Thursday, December 10, 2009

Chapter eleven- Invitation to insight (Your Conflict Rituals)

Invitation to Insight- pg. 383, Your Conflict Rituals

Positive:
1) When to clean the house.
2) Caitlyn doesn't clean her part of the house or do the dishes that she made dirty, but rather leaves them in the sink for someone else to do.
3) I come in and see the dirty dishes that she has left and I get very annoyed and start slamming dishes into the dishwasher. She comes in and sees me doing them. I start to talk to her about doing her dishes again. She tears them from my hands and does them herself because she thinks it is stupid of me to get upset.
4) I feel bad and so I help her and we do them together.
5) I think that I could change the conflict by going and asking her nicely to do her dishes instead of just starting to do them and then get mad at her when she comes out so that way, she does them and I feel better about myself and her.

Negative:
1) who gets to take the car.
2) I get offensive and think that it is my turn to take the car but then she gets irritated back because she is the older one and should be taking the car anyway.
3) I want to take the car somewhere and she does as well and so we both fight about it, both thinking that we are the right one.
4) Mom has to get involved and someone ends up angry.
5) I think I could have helped with the conflict by trying to come up with a compromise or something where we both win and Mom doesn't have to get involved.

I think that by doing this exercise, I am able to see that there are some rituals that we, as sisters have, that work when we get into arguments and sometimes, there are better ways to handle a difficult situation.
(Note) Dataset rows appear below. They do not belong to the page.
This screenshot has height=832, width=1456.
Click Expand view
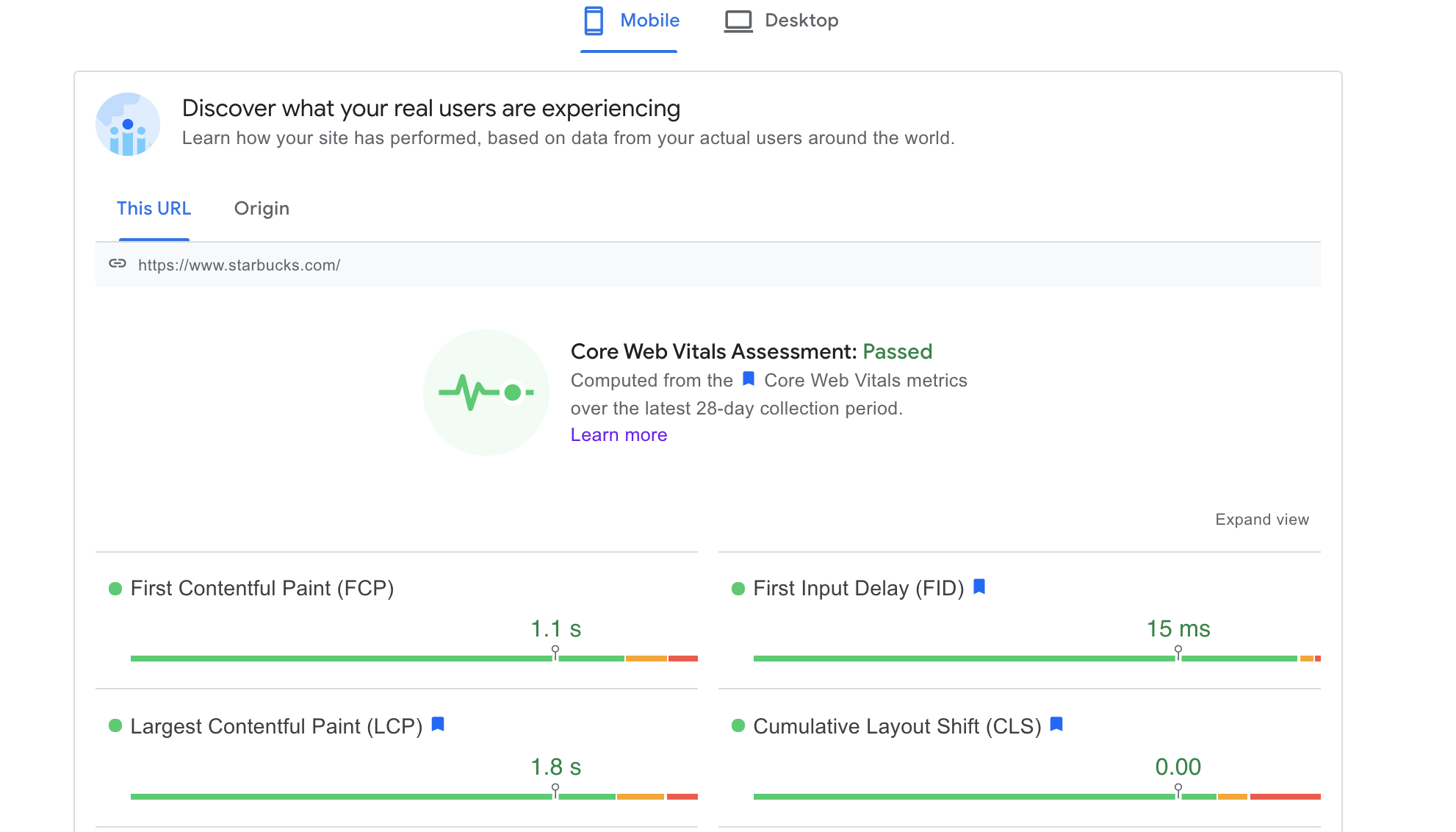(1261, 520)
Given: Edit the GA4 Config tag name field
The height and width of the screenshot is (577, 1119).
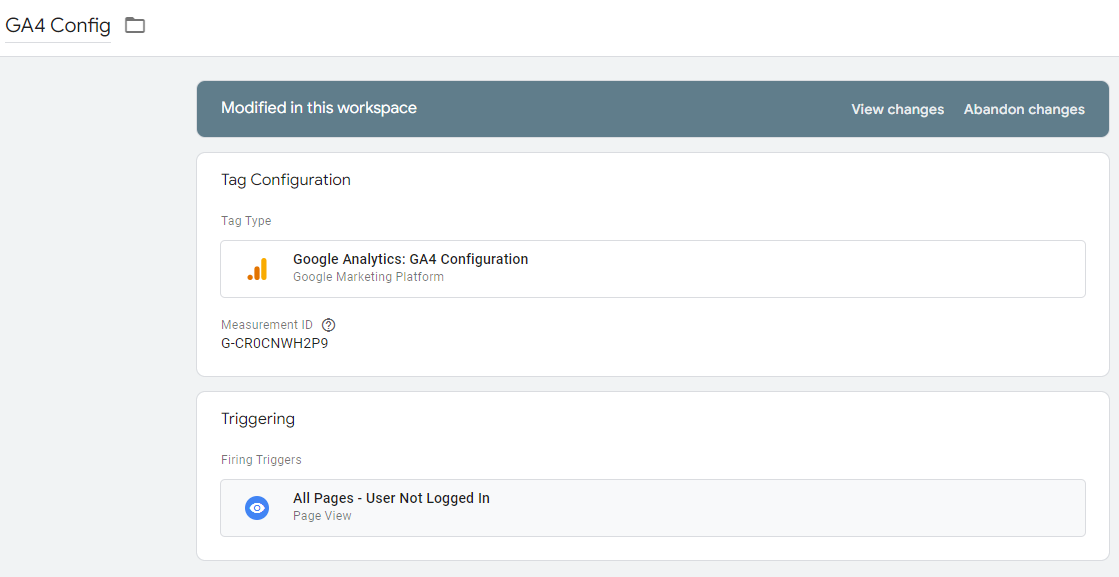Looking at the screenshot, I should (58, 26).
I know that from this exercise, I can make any situation a positive one if I think of a new way to handle our "ritual."

Saturday, November 28, 2009

chapter eight- invitation to insight (your relational transgressions)
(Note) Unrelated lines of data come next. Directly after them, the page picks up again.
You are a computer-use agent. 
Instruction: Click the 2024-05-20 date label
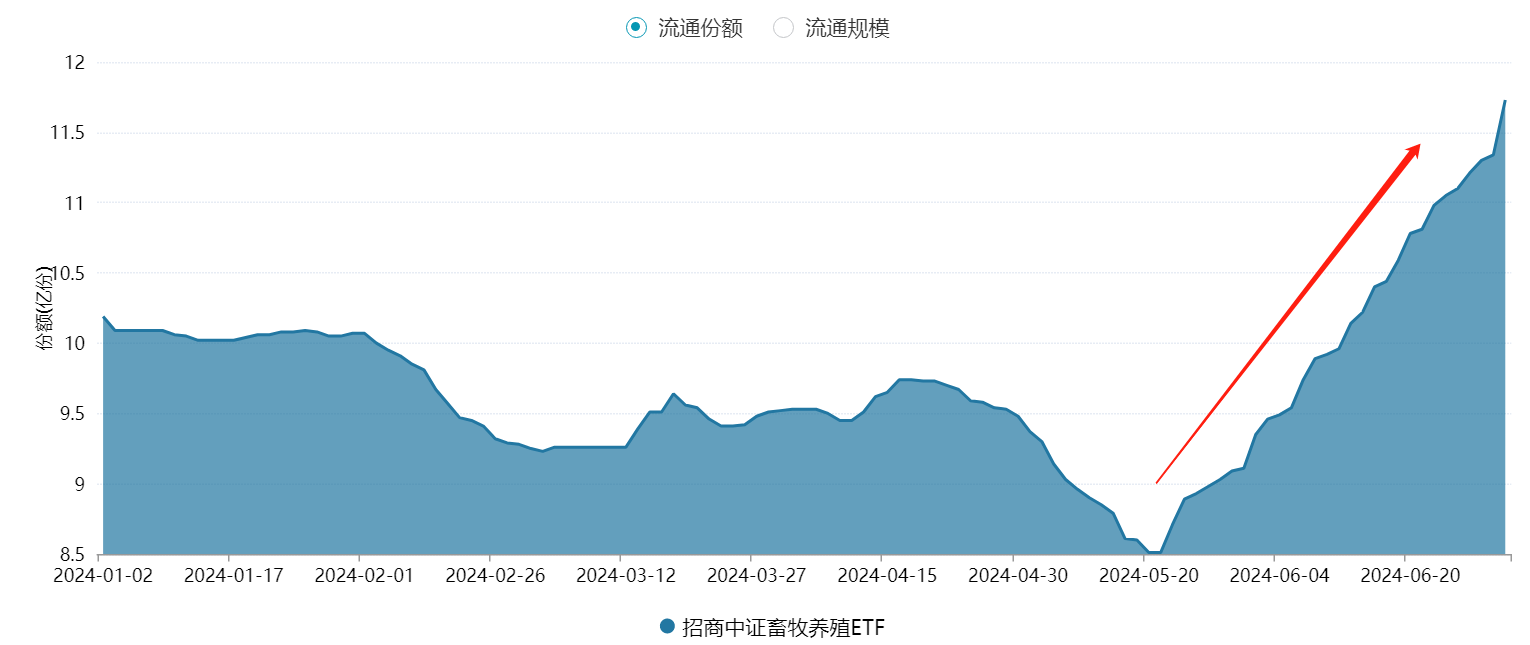point(1143,575)
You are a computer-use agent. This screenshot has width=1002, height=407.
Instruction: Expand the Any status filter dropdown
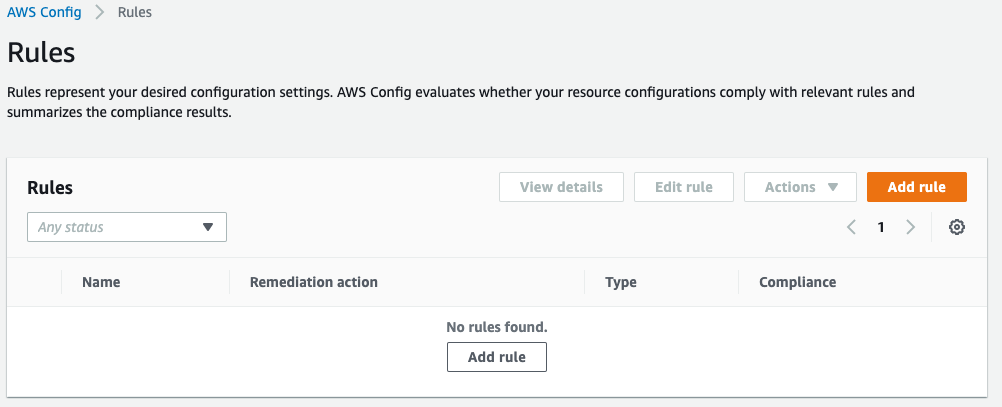pyautogui.click(x=127, y=227)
Chapter 8- invitation to insight (your relational transgressions)

One day, my sister, Caitlyn, was texting this boy that I liked. She knew that I kind of liked him but not that I really did. I got angry with her about texting him when she knew I liked him. She got angry because he was her friend first and she said that she had a right to text him if she wanted. We fought about it and I decided that I was wrong to do what I had. It was a one-time event but it was pretty significant in our relationship because we were fighting over some very minor but it seemed pretty important to us. We talked about it and she knew that I had to repair the transgression that I had made, the fight that I had caused over something so minor but seemed significant to us.
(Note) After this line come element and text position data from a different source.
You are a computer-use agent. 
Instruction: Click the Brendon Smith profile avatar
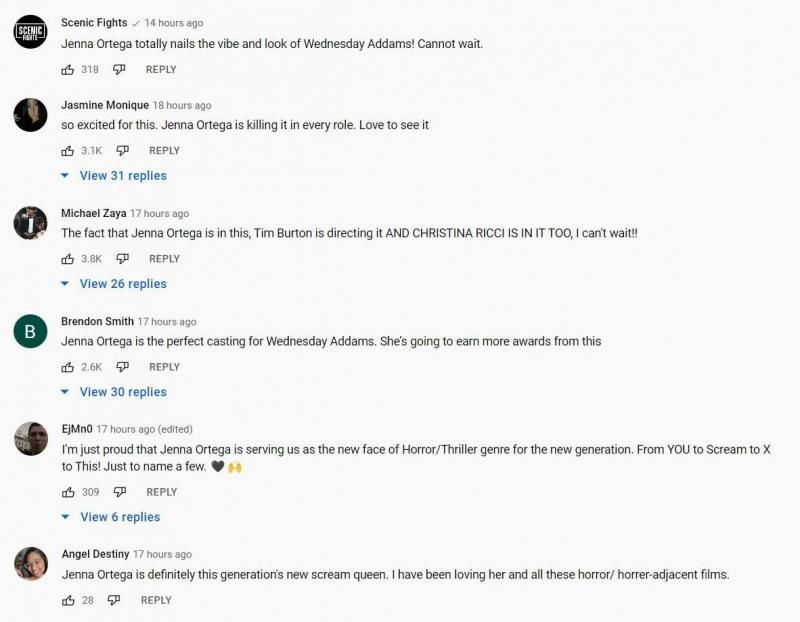[x=31, y=331]
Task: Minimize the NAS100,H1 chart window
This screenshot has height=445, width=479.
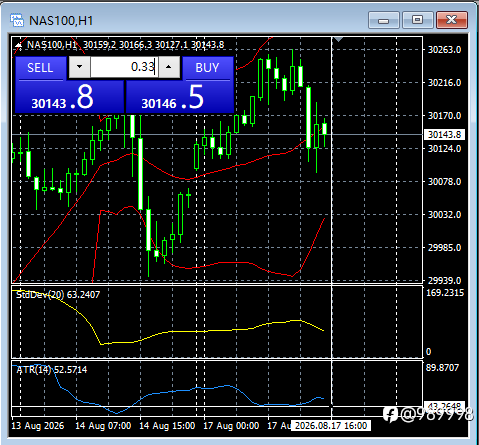Action: click(384, 20)
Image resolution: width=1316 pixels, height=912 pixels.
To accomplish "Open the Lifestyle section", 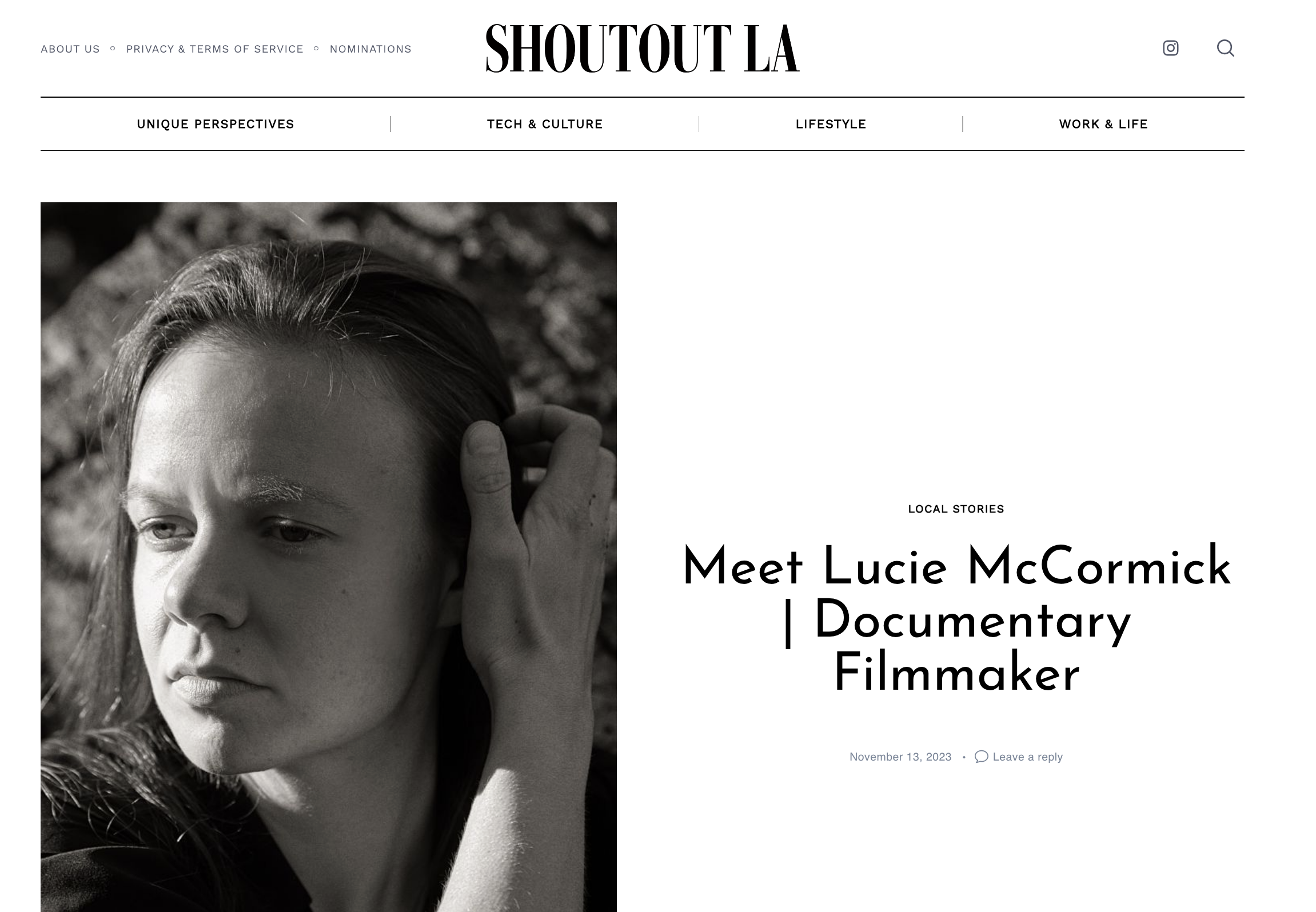I will tap(831, 124).
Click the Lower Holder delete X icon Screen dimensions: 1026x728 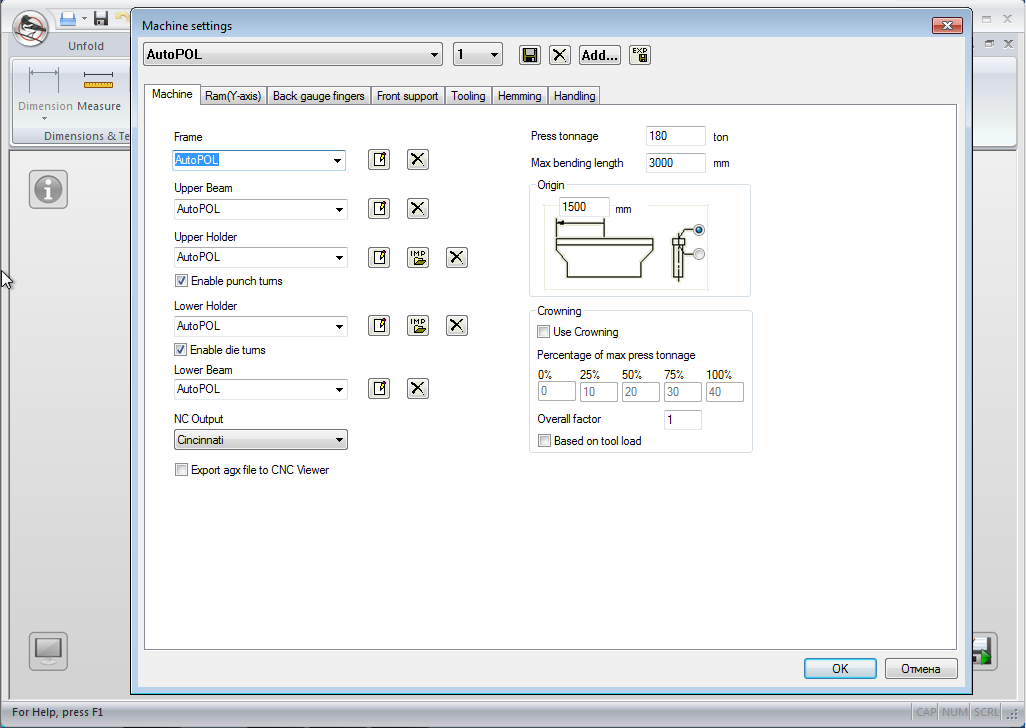click(x=456, y=326)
I learned a lot from this experience. I learned to repair transgressions, and to talk to her about what I had done and how I had not handled the situation very well. From doing this assignment, I had already talked to her about it but with this, I could talk to her more about it and how she had felt at the time and how better to fix a situation like this later.

Friday, October 30, 2009

Chapter six- Invitation to Insight, The Rules of Touch, Pg. 222

1. An adult and a 5-year old child= If the adult knows the child, then they are most always touching each other. The child wants comfort and to feel the adult next to them, to know that they are safe. They hold hands or the adult holds the child in his/her arms. It is not unusual if they are touching the entire time they are together. If the adult and child do not know each other, they don't usually touch each other. The adult might talk to the child but they won't touch each other because the child is scared and won't know the adult. I think this goes with both genders, male and female. 
2. An adult and a 12-year old= This relationship is a little different. They might not touch each other as much. Actually, they probably won't touch each other at all unless put in a situation where it is inevitable. If it is a mother and a son or daughter, then there will more likely be more touching but if it is a male with a male son, there won't be touching unless it is a male adult and a female daughter. Then they would touch more. It depends a lot on gender in this case. If there is a female daughter, the touching relationship between adult and child is stronger than if it is a male son and adult male or female.
3. Two good friends= Friends tend to touch each other a lot more. They aren't afraid to touch or be close to one another. Girls more than boys do this. If it is two male friends, they do not touch as much as if it was two female friends. Girls love to be touchy and feel the other person there than boys do. I think this kind of relationship goes back to what we learned about distances- social distance, personal distance, or public distance. 
4. Boss and employee= In this relationship between boss and employee, there might be a handshake because it is supposed to be a more professional atmosphere. Most of the time, it doesn't really matter if it is girl/boy. The boss, no matter what gender, usually gives handshakes to their employees and not much more than that. 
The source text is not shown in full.